Clot Burden. Studies have demonstrated a relationship between the clot burden and recanalization (Tan et al., 2009). More proximal occlusions have been found to carry greater thrombus burden (Saqqur et al., 2007b). Using a CT angiogram grading system, the clot burden score is a 10-point scoring system developed to quantify thrombus burden (i.e. presence of contrast opacification on CT angiography) in a large cohort of patients with anterior circulation acute ischaemic stroke. Two points are subtracted for thrombus found in each of: the proximal M1 segment of the middle cerebral artery trunk, the distal M1 segment, and the supraclinoid internal carotid artery. One point is subtracted for thrombus found in each of the M2 branches, A1, and the infraclinoid internal carotid artery. A score of 10 is normal (clot absent), whereas a score of 0 implies complete multisegment vessel occlusion. Clot burden score <10 was associated with reduced odds of independent functional outcome (OR 0.09 for clot burden score ≤5; OR 0.22 clot burden score 6–7; OR 0.48 clot burden score 8–9; all versus clot burden score 10; P < 0.02 for all). Lower clot burden scores were associated with lower follow-up ASPECTS (P < 0.001) and higher parenchymal haematoma rates (P = 0.008) (Puetz et al., 2008a). Another study found clot burden score and collateral score to be useful additional important markers predicting clinical and radiological outcomes. Higher clot burden score and collateral score demonstrated smaller pretreatment perfusion defects and final infarct volume and better clinical outcome (P < 0.01) (Tan et al., 2009).

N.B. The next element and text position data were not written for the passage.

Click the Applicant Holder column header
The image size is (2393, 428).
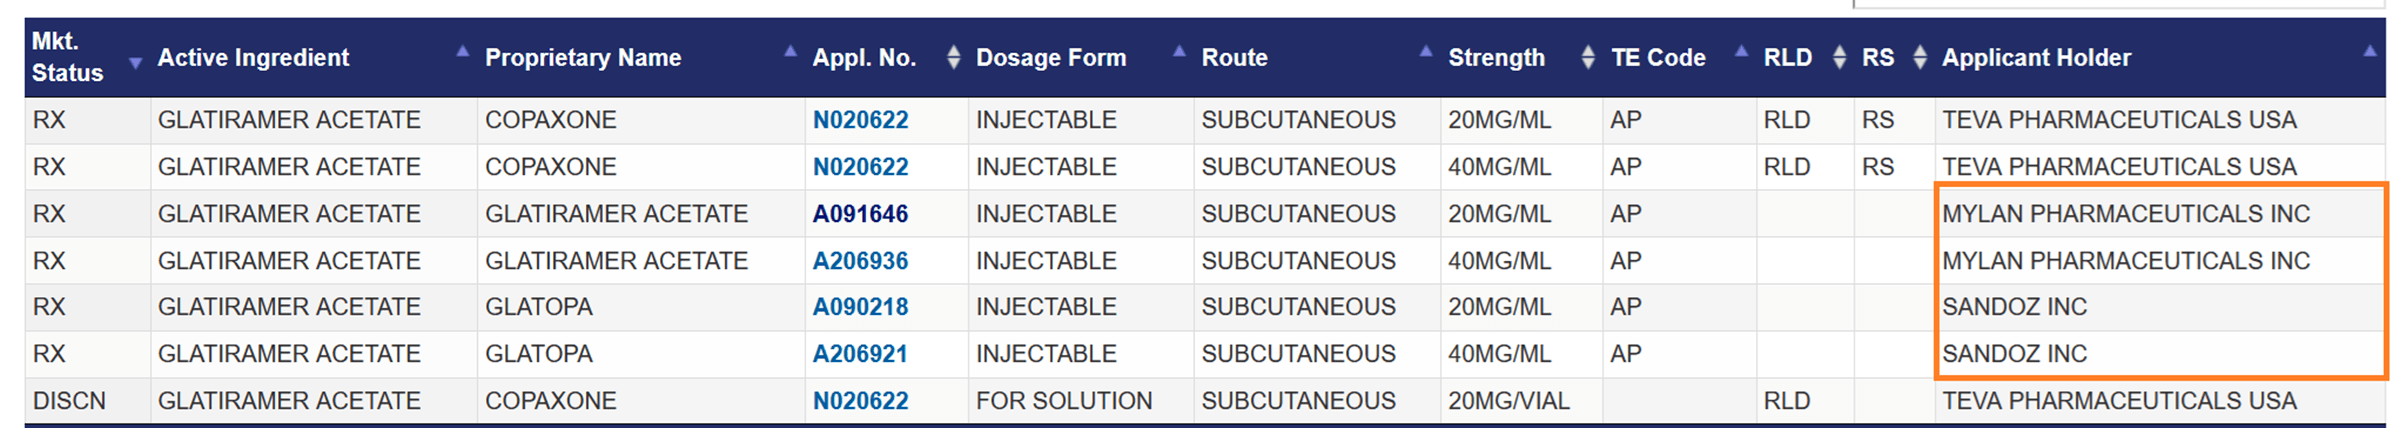(x=2036, y=58)
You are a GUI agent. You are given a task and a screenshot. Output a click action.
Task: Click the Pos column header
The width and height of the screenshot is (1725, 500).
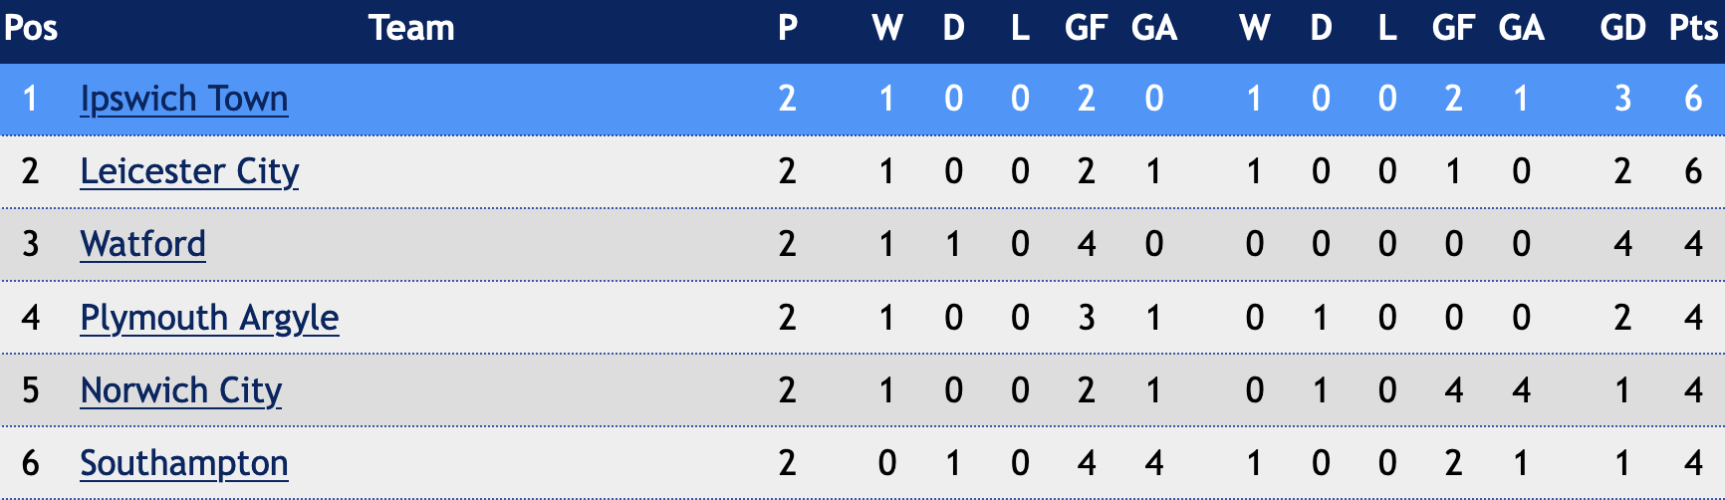[x=31, y=28]
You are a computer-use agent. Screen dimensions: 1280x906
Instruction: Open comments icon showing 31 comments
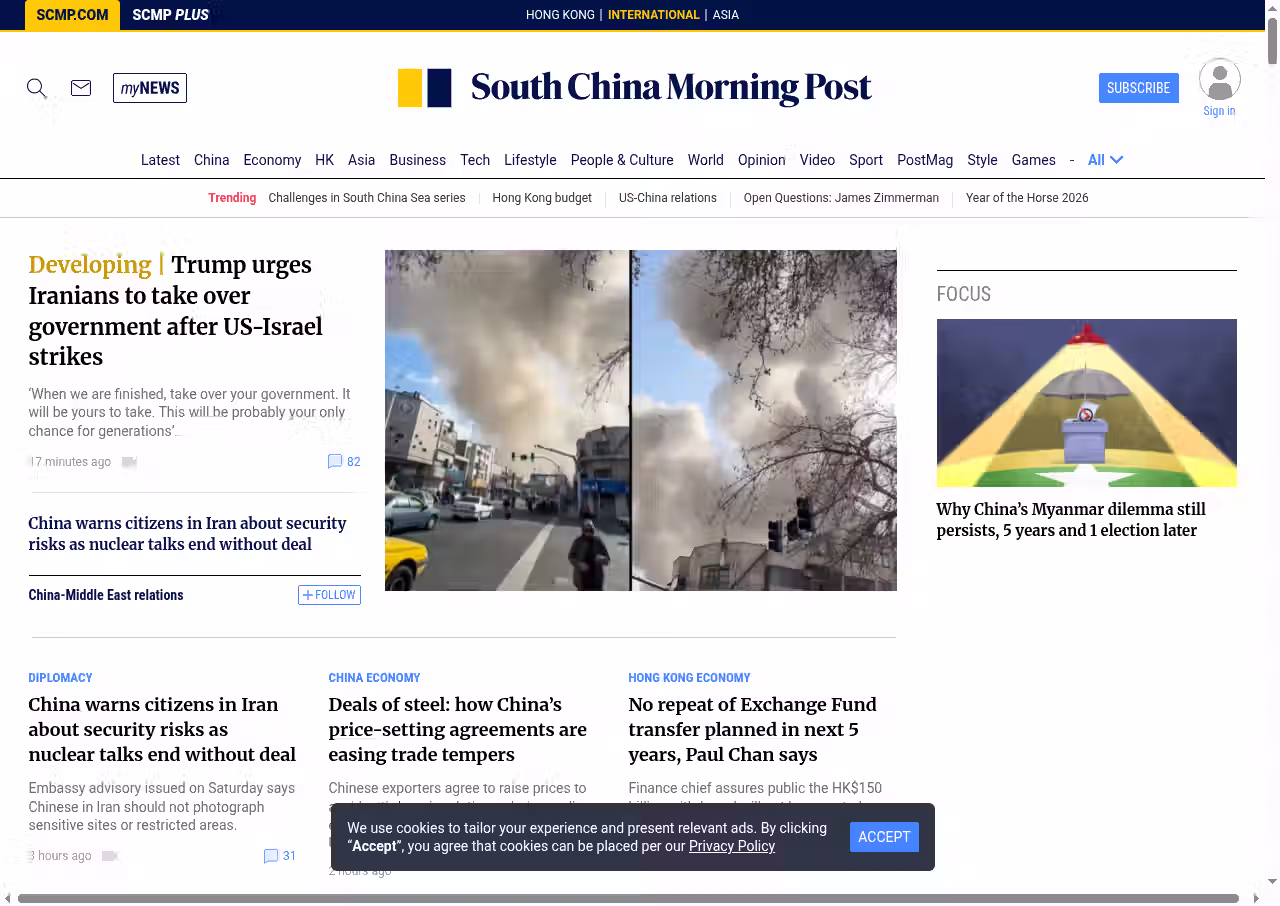[271, 856]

Clot Composition and Age. Clot age and composition of thromboembolic material are factors likely to predict response to rt-PA therapy (Fulgham et al., 2004; Kim et al., 2006). Non-contrast CT measurement of thrombus composition based on Hounsfield units may be helpful in predicting response to intravenous thrombolysis: thrombus with lower Hounsfield units count on non-contrast CT (platelet-rich) is more resistant to lysis than thrombus with higher Hounsfield units count (erythrocyte-rich) (Kirchhof et al., 2004; Kim et al., 2006). Emboli composed of cholesterol, calcium, calcific plaque, fat or clots containing other debris may be resistant to enzymatic degradation by rt-PA (Halloran and Bekavac, 2004). Thrombolytics are also less effective in treating both mature embolic clots, due to excessive cross-linking (Fulgham et al., 2004), and hyperacute thromboemboli, which are platelet-rich (Fulgham et al., 2004).

Other Thrombolytics

Although alteplase (rt-PA) is currently the only approved thrombolytic agent for acute ischaemic stroke treatment, its limited fibrin specificity and possible neurotoxicity have fueled the search for other plasminogen activators. Newer thrombolytics with potentially improved half-life, higher target specificity and better safety profile are being evaluated in clinical trials. A phase 2B trial found significantly greater reperfusion (P = 0.004) and better clinical outcomes (P < 0.001) at 24 h in patients given tenecteplase versus alteplase <6 h after acute ischaemic stroke onset (Parsons et al., 2012). Similarly, the phase 2 desmoteplase in acute ischaemic stroke (DIAS) and Dose Escalation Study of Desmoteplase in Acute Ischaemic Stroke (DEDAS) trials demonstrated promising results with desmoteplase given 3–9 h after stroke onset (Hacke et al., 2005; Furlan et al., 2006), but the phase 3 DIAS-2 did not show any clinical benefit at 3 months (Hacke et al., 2009). However, DIAS-3, DIAS-4, and DIAS-J are currently ongoing (NCT00790920, NCT00856661, NCT01104467) ( Other examples with trials in progress include reteplase, plasmin and microplasmin. These have been extensively reviewed elsewhere (Balami et al., 2013a).